— Work order —
Every record must be repeated precisely as it stands.

*** Opening of Records for this task ***

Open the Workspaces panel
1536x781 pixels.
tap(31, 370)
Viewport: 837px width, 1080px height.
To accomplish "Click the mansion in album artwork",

*** Close of Records for this task ***

— Task solution —
Open the Workspaces panel
1536x781 pixels.
tap(31, 370)
Viewport: 837px width, 1080px height.
To accomplish "Click the mansion in album artwork",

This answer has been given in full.